With occasional exceptions,21,22 major reviews and metaanalyses have not mentioned the possibility of publication bias.1–3,23,24 None has formally investigated the presence or size of any such bias. In this article, we investigate the presence of publication bias in time-series studies of particulate matter and daily measures of 4 outcomes: all-cause mortality, hospital admissions for chronic obstructive lung disease (COPD), tests of lung function, and incidence of cough symptom. We also investigate the related bias that may result from the post-hoc selection of effect estimates based on their size and direction, and on the size of their P values.

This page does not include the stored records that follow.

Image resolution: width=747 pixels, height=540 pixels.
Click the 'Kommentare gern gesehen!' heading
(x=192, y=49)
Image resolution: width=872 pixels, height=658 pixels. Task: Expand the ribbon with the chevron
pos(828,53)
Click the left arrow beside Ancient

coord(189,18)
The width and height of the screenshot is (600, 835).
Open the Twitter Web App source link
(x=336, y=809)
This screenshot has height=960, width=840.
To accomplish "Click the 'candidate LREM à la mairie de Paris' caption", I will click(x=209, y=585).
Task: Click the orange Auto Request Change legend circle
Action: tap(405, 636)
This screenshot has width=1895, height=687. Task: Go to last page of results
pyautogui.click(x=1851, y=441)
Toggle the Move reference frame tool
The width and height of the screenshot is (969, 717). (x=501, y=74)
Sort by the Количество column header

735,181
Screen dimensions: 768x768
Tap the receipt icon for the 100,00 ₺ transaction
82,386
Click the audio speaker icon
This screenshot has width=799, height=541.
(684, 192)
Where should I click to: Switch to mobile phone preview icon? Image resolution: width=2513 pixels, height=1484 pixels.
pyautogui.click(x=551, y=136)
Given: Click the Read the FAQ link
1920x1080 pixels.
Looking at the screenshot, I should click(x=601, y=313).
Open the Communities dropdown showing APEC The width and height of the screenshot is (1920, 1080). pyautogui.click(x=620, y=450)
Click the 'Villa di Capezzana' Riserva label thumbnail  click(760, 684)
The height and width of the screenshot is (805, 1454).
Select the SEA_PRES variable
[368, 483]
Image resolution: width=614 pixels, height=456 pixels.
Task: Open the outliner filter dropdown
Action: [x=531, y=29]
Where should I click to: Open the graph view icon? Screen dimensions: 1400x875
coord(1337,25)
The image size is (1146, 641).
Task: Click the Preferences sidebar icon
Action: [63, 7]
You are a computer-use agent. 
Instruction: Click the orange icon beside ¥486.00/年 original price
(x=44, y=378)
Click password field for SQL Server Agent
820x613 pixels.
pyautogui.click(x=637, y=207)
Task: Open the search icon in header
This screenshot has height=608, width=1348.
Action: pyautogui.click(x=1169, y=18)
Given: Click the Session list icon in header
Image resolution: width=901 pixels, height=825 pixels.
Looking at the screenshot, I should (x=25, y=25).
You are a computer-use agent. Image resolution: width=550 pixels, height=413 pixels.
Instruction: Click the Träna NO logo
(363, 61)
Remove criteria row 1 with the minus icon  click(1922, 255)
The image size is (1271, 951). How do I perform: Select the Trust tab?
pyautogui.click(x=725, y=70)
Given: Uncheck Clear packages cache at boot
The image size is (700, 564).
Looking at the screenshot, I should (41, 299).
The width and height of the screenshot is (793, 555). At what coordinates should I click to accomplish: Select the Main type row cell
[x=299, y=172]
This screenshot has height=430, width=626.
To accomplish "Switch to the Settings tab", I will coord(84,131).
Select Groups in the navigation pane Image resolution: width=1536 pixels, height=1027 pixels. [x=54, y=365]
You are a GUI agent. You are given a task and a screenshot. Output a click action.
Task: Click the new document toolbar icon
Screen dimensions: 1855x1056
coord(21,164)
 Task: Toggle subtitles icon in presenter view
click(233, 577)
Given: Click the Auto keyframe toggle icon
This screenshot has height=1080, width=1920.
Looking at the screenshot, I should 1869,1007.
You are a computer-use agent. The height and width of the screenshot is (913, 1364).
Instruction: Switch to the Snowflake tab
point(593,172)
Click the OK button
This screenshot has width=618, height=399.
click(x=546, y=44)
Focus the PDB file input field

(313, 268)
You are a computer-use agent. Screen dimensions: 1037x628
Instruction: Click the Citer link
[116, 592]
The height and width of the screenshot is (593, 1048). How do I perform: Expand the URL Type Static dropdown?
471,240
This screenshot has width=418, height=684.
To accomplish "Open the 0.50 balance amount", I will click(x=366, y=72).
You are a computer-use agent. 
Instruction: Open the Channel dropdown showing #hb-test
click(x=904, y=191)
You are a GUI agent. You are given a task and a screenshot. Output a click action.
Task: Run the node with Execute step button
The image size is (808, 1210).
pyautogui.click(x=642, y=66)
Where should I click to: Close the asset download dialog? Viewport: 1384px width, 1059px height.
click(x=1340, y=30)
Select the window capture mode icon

Identification of Relevant Studies
Medline, Embase, and Web of Science databases were used to identify all peer-reviewed time-series papers published up to January 2002. The search strings are available on request. We placed no constraints on language or date of publication. The search criteria were developed using known papers and then tested several times against citations in published reviews of the literature. We downloaded the full reference and abstract for each paper from the source bibliographic databases into a reference manager database (Reference Manager; ISI Researchsoft, Carlsbad, CA).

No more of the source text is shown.